Peptic ulcers are open lesions that develop on the inner layer of the stomach, esophagus or duodenum after coming in contact with acid or the stomach enzyme, pepsin. Ulcers in the first part of the duodenum (beginning portion of the small intestine) are the most common. The less common sites are those in the stomach and lower esophagus. It is a condition commonly associated with gastritis.

Symptoms

The main symptoms are:

  • Abdominal pain and discomfort (most common symptom).
  • Heartburn.
  • Abdominal distension or gas.
  • Nausea and sometimes even vomiting.
  • Changes in appetite.

The onset of symptoms is gradual. The site of pain is usually in the upper abdomen but can even extend up to or below the umbilicus. The pain occurs usually at the same time of the day usually when the stomach is empty before a meal or a few hours after a meal. The duration of pain is for a few hours or till the time of next meal. During the night since the stomach is empty and gastric acid secretion increases, the pain may worsen. Bleeding of the ulcers may occur thereby presenting in the vomit or stool.

Causes

Although the upper gastrointestinal tract has various mechanisms to withstand and neutralize the strong stomach acid and enzymes, these mechanisms may sometimes fail or be insufficient. The acid and enzymes then erode the inner lining.

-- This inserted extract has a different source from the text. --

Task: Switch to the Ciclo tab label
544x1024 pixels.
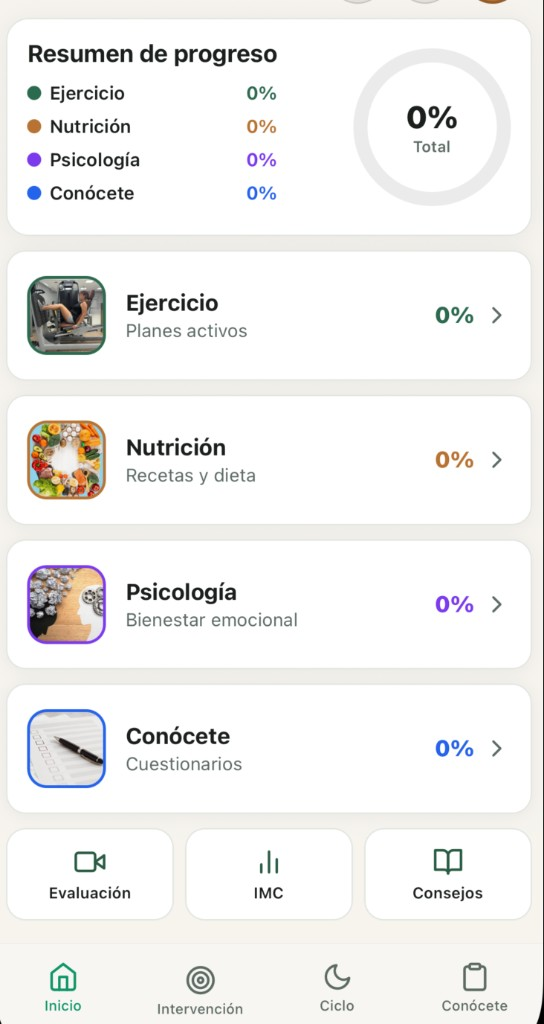Action: pyautogui.click(x=337, y=1006)
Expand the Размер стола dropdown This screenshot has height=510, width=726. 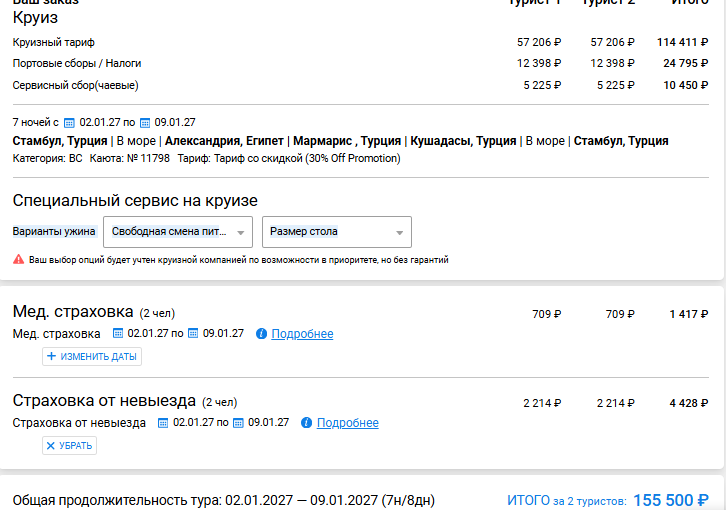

  • Increased secretion of hydrochloric acid and pepsin like with Zollinger-Ellison syndrome.
  • Rapid gastric emptying.
  • Bile acids.
  • Helicobacter pylori infection.
  • Alcohol abuse.
  • Medication like NSAIDs and corticosteroids.
  • Hereditary factors have a role since prevalence is higher in relatives of patients than in general population.

Cigarette smoking, spicy foods and stimulants like caffeine in tea and coffee tend to aggravate the problem but not usually cause it alone.

Treatment

The treatment of peptic ulcer disease involves a combination of lifestyle measures, medication and in rare cases it may even require surgical intervention.

Lifestyle

  • Avoid irritant foods.
  • Eat frequently throughout the day.
  • Discontinue alcohol use and cigarette smoking.
  • Limit the intake of caffeinated drinks.
  • Medication that may be causing the condition should be changed or stopped.

Medication

Medication aims to reduce stomach acid production. However, other drugs may be utilized for pain relief and to eradicate H.pylori infections.

  • Antacids relieve peptic discomfort by neutralizing gastric acid. Aluminum hydroxide and magnesium hydroxide combination is used and is usually more effective if administered about 3 hours after meals when the stomach is empty.
  • H2 -antagonists and proton pump inhibitors such as ranitidine, famotidine and omeprazole block acid secretion.
  • Other drugs such as sucralfate andl bismuth compounds form a protective layer around the ulcers and prevent damage and promote healing.
  • H. pylori infection is treated with antibiotics such as amoxicillin and metronidazole.

Surgery

Surgery is rarely needed for peptic ulcer disease (PUD). It is reserved for cases of persistent or recurrent ulcers that do respond to medication. More importantly though, surgical intervention is immediately necessary for perforated ulcers. The gastrointestinal contents with a perforation can empty into the abdominal cavity, leading to severe complications and even death.